Background#
The existing monitoring data within the group is mainly divided into system log data and business tracking data, distributed on two corresponding platforms. After the system goes online or during business peak periods, developers need to continuously monitor online data to predict risks. Switching between the two platforms frequently leads to a poor user experience.
Considerations#
- Switching between the two platforms is troublesome, so it is worth considering integrating the data sources of different platforms for processing.
- Transform active viewing into passive awareness to further enhance the user experience.
Problem Breakdown and Solutions#
- Regarding the first point, different platforms provide corresponding metric query APIs. This part mainly considers the definition, configuration, and integration of data sources.

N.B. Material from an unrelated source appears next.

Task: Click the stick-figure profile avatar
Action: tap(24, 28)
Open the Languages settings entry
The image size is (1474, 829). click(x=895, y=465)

- Based on the metric query API, a business reconnaissance configuration module has been added to the self-developed monitoring platform site. Users can configure monitoring metrics for different platforms based on project dimensions.
- Regarding the second point, after configuring and integrating the data sources, data push needs to be implemented. The internal IM tool also provides an open platform API for integration and invocation.
In addition to regular data push, it is also necessary to support user-defined subscription push cycles. node-cron is used to generate corresponding scheduled tasks. One subscription configuration corresponds to one task. When a user updates the subscription configuration, the corresponding task also needs to be updated.
Currently, the breakdown of the solution is relatively straightforward and clear. However, the problem lies in the fact that our self-developed monitoring platform service uses PM2
and starts 4 processes simultaneously. In addition, the online cluster has at least 3 machines, and there are at least 12 running node-cron
tasks. Therefore, the problem of managing periodic tasks among multiple processes arises.
Considering the overall load balancing, multiple processes are allowed to register multiple tasks, but it is necessary to ensure that only one task will be executed and that requests to modify the configuration will be sent to any of the processes. It is also necessary to ensure that the remaining processes synchronize the registration of the latest tasks.
Multi-process Management Solution#
From the backend perspective, it is obvious that a distributed lock needs to be implemented. The most common approach is to use the setnx
command of Redis
. However, after carefully considering the principle of minimizing the introduction of new dependencies, it was found that the atomic operations provided by MongoDB
can also achieve the same result. The detailed process is as follows:
The core logic involves designing two flags:
- The valid flag solves the problem of synchronizing multiple processes.
- The running flag solves the problem of concurrent execution by multiple processes.
The rules for the flags are the IPv4 address + Node process number. The process number can be directly obtained through process.env.NODE_APP_INSTANCE
, while the IP address needs to be obtained using the built-in node:os
module.
import { networkInterfaces } from 'os';
/**
* Returns the IPv4 address
*/
export const getIPAddress = () => {
const interfaces = networkInterfaces();
let address = '';
for (const devName in interfaces) {
if (Object.prototype.hasOwnProperty.call(interfaces, devName)) {
const iface = interfaces[devName] || [];
iface.forEach((alias) => {
if (
alias.family === 'IPv4' &&
alias.address !== '127.0.0.1' &&
!alias.internal
) {
address = alias.address;
}
});
}
}
return address;
};
In the end, the setting of the flags effectively solves the problem of multi-process management.